April 5, 2010
Has anyone else been noticing a curious page inserted in the final pages of some novels – the “A Note About the Type” page? I admit at first I paid little attention but I must say I’ve become quite intrigued … Here is an example from “The Book of Negroes” by Lawrence Hill which so many of us enjoyed last year.
A Note on the Type “This book is set in Carol Twombley’s Adobe Caslon, patterned after the typefaces of William Caslon I, England’s first great typecutter. His faces, the first of which was issued in 1725 , were used by Benjamin Franklin, in 1776, to set the US Declaration of Independence.”
Hmmm. Not sure it influenced my enjoyment of the book much but then again, I know I have read books whose type I have found irritating, or at least too small or poorly organized.
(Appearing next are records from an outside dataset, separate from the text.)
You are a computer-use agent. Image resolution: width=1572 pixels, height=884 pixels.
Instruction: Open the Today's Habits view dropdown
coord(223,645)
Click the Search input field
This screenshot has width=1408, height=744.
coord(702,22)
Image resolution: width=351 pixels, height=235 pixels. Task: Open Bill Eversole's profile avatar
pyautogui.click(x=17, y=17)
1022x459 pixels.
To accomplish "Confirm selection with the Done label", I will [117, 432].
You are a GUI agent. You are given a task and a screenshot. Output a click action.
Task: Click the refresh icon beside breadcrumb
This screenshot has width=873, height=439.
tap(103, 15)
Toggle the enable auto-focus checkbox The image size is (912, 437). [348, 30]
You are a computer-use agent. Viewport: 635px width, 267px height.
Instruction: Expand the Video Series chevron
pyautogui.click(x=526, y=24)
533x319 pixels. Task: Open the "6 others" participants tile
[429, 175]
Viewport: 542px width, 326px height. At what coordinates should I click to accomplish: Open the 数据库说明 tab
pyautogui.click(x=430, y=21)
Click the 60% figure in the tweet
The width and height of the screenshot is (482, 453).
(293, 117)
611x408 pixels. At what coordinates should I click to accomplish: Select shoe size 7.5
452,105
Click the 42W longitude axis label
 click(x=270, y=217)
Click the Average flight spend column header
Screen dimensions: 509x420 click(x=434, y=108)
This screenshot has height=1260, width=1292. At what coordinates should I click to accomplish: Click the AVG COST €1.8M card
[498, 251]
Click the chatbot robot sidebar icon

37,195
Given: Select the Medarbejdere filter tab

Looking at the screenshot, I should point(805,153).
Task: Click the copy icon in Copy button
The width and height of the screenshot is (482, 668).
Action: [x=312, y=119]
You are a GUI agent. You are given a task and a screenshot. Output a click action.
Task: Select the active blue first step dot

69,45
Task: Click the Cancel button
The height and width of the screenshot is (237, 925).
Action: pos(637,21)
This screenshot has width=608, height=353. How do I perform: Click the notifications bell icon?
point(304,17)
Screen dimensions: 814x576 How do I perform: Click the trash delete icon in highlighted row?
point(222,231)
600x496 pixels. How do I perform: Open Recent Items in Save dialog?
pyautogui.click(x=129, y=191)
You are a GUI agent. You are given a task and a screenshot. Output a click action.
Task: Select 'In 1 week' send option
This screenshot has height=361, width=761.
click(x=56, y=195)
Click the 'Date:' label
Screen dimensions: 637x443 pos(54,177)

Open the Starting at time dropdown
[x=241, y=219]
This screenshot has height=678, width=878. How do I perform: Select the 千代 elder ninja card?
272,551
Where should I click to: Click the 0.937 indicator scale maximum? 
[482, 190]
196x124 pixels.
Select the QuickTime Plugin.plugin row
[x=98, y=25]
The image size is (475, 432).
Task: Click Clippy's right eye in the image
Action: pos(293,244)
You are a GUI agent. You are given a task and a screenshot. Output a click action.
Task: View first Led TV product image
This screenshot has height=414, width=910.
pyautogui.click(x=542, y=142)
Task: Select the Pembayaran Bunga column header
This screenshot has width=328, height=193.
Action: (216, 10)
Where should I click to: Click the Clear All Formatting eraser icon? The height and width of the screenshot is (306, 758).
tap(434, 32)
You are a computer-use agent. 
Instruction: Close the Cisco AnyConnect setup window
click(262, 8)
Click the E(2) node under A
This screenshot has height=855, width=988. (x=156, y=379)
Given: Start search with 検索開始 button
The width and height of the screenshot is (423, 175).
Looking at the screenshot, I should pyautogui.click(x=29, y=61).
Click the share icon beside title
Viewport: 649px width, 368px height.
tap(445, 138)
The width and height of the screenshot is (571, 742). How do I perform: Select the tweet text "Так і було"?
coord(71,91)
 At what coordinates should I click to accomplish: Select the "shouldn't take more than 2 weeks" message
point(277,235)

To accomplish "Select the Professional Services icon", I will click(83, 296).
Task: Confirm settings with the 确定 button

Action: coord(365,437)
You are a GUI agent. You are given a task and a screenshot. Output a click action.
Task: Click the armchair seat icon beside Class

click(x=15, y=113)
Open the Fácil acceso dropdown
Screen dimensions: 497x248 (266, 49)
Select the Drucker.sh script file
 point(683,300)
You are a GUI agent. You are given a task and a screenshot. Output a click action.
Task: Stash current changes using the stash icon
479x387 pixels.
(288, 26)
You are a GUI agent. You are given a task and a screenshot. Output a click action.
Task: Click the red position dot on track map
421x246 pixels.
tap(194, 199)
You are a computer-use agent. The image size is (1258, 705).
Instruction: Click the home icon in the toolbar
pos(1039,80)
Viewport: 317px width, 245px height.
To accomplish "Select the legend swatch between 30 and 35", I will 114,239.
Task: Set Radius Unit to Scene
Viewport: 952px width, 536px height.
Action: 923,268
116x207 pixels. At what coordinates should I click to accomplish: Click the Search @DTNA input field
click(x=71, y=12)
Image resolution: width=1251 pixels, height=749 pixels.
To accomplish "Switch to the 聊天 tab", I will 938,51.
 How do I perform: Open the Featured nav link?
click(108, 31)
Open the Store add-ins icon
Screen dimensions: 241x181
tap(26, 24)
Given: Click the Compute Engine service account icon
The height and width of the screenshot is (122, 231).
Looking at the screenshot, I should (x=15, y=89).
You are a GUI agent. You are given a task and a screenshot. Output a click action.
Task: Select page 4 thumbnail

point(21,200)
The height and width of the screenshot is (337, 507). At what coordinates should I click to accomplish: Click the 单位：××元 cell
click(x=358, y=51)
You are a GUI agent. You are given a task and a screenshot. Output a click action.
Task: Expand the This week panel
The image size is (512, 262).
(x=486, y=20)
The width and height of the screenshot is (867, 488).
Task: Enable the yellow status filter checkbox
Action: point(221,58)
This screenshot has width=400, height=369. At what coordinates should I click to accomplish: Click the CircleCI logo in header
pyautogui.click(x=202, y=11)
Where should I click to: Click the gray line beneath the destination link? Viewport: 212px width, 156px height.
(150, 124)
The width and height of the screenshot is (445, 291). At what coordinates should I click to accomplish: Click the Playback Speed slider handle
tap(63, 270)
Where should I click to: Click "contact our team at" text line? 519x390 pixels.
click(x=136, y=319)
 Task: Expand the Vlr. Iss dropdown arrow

James Frey’s A Million Little Pieces used a small font and no paragraphing to make a style statement – one that drove me bananas! And remember reading Lori Lansen’s The Girls in which each “girl” had her own chapter in her own font? An interesting tool which helped clarify which voice we were reading.
The Penguin publishing group recently released an entertaining series of videos called Type Matters featuring discussion of fonts and type by book designers. They are entertaining folks! Take a peek and perhaps gain an appreciation for some of the behind the scenes work that contributes to your reading experience.